Problem statement:
Write out each of the following records exactly as it appears.

Recorded data:
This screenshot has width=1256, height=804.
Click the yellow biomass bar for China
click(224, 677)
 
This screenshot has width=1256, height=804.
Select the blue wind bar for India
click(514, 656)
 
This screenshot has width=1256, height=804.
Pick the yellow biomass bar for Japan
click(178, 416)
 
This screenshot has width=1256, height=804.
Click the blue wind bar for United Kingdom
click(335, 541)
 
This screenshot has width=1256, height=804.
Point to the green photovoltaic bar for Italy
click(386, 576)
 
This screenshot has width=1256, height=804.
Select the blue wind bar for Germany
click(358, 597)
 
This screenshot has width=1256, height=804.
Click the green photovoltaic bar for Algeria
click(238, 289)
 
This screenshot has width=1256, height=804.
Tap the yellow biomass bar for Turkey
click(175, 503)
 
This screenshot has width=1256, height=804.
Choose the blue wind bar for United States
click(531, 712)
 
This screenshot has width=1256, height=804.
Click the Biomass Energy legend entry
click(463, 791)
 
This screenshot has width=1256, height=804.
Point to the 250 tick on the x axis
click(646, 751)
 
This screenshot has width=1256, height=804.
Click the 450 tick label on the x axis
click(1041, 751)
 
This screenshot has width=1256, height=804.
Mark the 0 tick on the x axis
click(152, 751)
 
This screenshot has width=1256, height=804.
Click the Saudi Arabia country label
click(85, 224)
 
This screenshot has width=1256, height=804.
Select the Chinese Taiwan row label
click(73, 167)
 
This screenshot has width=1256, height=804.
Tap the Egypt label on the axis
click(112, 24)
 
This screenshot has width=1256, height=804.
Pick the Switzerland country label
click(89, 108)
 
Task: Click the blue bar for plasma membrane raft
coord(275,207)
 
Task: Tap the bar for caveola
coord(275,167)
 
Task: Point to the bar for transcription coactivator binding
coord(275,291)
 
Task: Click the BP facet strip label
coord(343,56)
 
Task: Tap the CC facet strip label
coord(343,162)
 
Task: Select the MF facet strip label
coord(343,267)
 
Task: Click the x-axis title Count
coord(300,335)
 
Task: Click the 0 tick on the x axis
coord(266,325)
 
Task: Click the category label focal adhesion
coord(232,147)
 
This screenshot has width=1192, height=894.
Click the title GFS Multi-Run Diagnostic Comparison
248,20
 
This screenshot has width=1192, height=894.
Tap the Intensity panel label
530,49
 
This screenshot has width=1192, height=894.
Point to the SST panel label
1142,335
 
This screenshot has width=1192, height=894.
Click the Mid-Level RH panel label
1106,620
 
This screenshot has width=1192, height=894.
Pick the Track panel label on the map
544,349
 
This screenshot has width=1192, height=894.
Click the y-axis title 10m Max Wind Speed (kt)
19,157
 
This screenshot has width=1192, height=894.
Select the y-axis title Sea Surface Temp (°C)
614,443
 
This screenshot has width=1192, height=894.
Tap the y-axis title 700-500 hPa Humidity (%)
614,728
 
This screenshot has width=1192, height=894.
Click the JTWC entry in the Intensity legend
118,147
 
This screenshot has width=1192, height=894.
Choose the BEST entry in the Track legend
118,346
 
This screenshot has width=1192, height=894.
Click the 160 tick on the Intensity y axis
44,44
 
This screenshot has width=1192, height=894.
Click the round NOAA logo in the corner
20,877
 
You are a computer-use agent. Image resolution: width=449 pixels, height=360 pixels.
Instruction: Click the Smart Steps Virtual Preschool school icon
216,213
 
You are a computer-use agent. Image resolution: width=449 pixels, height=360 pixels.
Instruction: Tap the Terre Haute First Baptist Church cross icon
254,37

Response to the exercise:
This screenshot has width=1256, height=804.
Click the yellow biomass bar for China
click(224, 677)
 
This screenshot has width=1256, height=804.
Select the blue wind bar for India
click(514, 656)
 
This screenshot has width=1256, height=804.
Pick the yellow biomass bar for Japan
click(178, 416)
 
This screenshot has width=1256, height=804.
Click the blue wind bar for United Kingdom
click(335, 541)
 
This screenshot has width=1256, height=804.
Point to the green photovoltaic bar for Italy
click(386, 576)
 
This screenshot has width=1256, height=804.
Select the blue wind bar for Germany
click(358, 597)
 
This screenshot has width=1256, height=804.
Click the green photovoltaic bar for Algeria
click(238, 289)
 
This screenshot has width=1256, height=804.
Tap the yellow biomass bar for Turkey
click(175, 503)
 
This screenshot has width=1256, height=804.
Choose the blue wind bar for United States
click(531, 712)
 
This screenshot has width=1256, height=804.
Click the Biomass Energy legend entry
click(463, 791)
 
This screenshot has width=1256, height=804.
Point to the 250 tick on the x axis
click(646, 751)
 
This screenshot has width=1256, height=804.
Click the 450 tick label on the x axis
click(1041, 751)
 
This screenshot has width=1256, height=804.
Mark the 0 tick on the x axis
click(152, 751)
 
This screenshot has width=1256, height=804.
Click the Saudi Arabia country label
click(85, 224)
 
This screenshot has width=1256, height=804.
Select the Chinese Taiwan row label
click(73, 167)
 
This screenshot has width=1256, height=804.
Tap the Egypt label on the axis
click(112, 24)
 
This screenshot has width=1256, height=804.
Pick the Switzerland country label
click(89, 108)
 
Task: Click the blue bar for plasma membrane raft
coord(275,207)
 
Task: Tap the bar for caveola
coord(275,167)
 
Task: Point to the bar for transcription coactivator binding
coord(275,291)
 
Task: Click the BP facet strip label
coord(343,56)
 
Task: Tap the CC facet strip label
coord(343,162)
 
Task: Select the MF facet strip label
coord(343,267)
 
Task: Click the x-axis title Count
coord(300,335)
 
Task: Click the 0 tick on the x axis
coord(266,325)
 
Task: Click the category label focal adhesion
coord(232,147)
 
This screenshot has width=1192, height=894.
Click the title GFS Multi-Run Diagnostic Comparison
248,20
 
This screenshot has width=1192, height=894.
Tap the Intensity panel label
530,49
 
This screenshot has width=1192, height=894.
Point to the SST panel label
1142,335
 
This screenshot has width=1192, height=894.
Click the Mid-Level RH panel label
1106,620
 
This screenshot has width=1192, height=894.
Pick the Track panel label on the map
544,349
 
This screenshot has width=1192, height=894.
Click the y-axis title 10m Max Wind Speed (kt)
19,157
 
This screenshot has width=1192, height=894.
Select the y-axis title Sea Surface Temp (°C)
614,443
 
This screenshot has width=1192, height=894.
Tap the y-axis title 700-500 hPa Humidity (%)
614,728
 
This screenshot has width=1192, height=894.
Click the JTWC entry in the Intensity legend
118,147
 
This screenshot has width=1192, height=894.
Choose the BEST entry in the Track legend
118,346
 
This screenshot has width=1192, height=894.
Click the 160 tick on the Intensity y axis
44,44
 
This screenshot has width=1192, height=894.
Click the round NOAA logo in the corner
20,877
 
You are a computer-use agent. Image resolution: width=449 pixels, height=360 pixels.
Instruction: Click the Smart Steps Virtual Preschool school icon
216,213
 
You are a computer-use agent. Image resolution: width=449 pixels, height=360 pixels.
Instruction: Tap the Terre Haute First Baptist Church cross icon
254,37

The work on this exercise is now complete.